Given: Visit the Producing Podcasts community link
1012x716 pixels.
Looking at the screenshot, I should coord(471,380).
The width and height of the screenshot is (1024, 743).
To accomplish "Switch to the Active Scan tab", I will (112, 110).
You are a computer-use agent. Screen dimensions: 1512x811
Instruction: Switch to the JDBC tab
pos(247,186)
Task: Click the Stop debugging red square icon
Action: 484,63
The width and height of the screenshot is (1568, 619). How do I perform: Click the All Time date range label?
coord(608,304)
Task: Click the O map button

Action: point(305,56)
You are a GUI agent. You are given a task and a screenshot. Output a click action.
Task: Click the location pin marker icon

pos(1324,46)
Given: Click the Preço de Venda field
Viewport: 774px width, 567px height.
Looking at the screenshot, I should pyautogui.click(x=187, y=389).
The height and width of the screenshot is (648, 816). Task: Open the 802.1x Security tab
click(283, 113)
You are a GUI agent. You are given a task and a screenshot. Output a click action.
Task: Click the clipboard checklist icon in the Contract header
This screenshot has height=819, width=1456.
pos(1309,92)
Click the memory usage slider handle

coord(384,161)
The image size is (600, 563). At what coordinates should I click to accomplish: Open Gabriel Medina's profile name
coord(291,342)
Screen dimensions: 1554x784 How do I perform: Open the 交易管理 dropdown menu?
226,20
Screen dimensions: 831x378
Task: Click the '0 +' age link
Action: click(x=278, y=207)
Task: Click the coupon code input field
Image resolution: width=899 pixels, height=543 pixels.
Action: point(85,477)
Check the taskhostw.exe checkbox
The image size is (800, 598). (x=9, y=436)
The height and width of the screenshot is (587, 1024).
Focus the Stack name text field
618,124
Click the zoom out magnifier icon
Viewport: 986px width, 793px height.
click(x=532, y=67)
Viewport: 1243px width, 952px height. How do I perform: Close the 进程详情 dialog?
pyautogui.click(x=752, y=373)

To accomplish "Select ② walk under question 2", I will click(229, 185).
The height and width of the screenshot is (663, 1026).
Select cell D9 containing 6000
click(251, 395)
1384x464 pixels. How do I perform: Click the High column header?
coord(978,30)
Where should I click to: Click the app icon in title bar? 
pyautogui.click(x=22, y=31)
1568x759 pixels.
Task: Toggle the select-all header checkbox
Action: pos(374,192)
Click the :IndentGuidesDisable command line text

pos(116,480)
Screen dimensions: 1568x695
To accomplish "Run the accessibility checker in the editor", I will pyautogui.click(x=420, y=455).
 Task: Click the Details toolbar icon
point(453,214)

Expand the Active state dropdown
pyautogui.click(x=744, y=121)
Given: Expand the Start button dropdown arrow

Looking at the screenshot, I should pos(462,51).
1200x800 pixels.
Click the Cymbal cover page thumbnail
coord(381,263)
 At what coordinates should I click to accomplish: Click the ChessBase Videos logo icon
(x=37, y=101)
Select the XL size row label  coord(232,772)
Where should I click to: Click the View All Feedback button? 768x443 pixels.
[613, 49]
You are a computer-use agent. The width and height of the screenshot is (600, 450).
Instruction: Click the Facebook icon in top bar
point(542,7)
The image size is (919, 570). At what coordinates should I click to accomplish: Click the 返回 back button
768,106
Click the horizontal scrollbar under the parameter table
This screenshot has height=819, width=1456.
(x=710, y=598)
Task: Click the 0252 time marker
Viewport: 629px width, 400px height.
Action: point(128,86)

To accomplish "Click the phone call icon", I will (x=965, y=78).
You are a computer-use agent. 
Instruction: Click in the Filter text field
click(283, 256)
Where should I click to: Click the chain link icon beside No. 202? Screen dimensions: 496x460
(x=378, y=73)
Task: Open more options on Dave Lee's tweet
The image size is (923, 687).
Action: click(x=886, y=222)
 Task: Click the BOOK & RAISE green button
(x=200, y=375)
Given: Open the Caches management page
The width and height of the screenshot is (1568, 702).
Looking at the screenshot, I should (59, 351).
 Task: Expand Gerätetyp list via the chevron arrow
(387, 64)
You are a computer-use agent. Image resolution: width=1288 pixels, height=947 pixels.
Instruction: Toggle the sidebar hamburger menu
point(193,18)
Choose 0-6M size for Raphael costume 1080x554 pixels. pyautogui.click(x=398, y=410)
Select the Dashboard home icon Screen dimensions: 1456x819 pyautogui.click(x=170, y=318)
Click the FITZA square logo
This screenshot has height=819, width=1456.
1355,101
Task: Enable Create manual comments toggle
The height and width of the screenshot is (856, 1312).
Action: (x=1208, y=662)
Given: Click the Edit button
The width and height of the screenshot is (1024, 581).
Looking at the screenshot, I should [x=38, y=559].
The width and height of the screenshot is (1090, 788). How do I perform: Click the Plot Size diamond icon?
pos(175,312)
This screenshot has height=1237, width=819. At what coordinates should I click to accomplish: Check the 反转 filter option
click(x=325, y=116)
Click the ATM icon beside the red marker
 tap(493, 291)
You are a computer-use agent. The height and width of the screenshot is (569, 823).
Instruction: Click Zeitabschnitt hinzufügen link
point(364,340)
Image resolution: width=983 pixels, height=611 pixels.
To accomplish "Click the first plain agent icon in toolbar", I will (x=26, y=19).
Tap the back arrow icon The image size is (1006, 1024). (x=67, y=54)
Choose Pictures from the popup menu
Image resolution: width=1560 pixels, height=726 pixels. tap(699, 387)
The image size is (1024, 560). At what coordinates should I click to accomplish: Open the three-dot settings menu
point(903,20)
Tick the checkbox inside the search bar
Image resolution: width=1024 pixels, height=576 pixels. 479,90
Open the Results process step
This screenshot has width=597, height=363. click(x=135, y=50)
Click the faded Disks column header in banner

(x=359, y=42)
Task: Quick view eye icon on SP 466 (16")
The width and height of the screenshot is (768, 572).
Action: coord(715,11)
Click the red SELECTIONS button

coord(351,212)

::::::

Please turn the lines from the one containing "The image size is (1024, 560)." through the one containing "This screenshot has width=597, height=363.", both included, into a two-column CSV with the headers request and answer. Give one row per request, put each field in quotes, and replace any line breaks with spaces.

request,answer
"The image size is (1024, 560). At what coordinates should I click to accomplish: Open the three-dot settings menu","point(903,20)"
"Tick the checkbox inside the search bar","Image resolution: width=1024 pixels, height=576 pixels. 479,90"
"Open the Results process step","This screenshot has width=597, height=363. click(x=135, y=50)"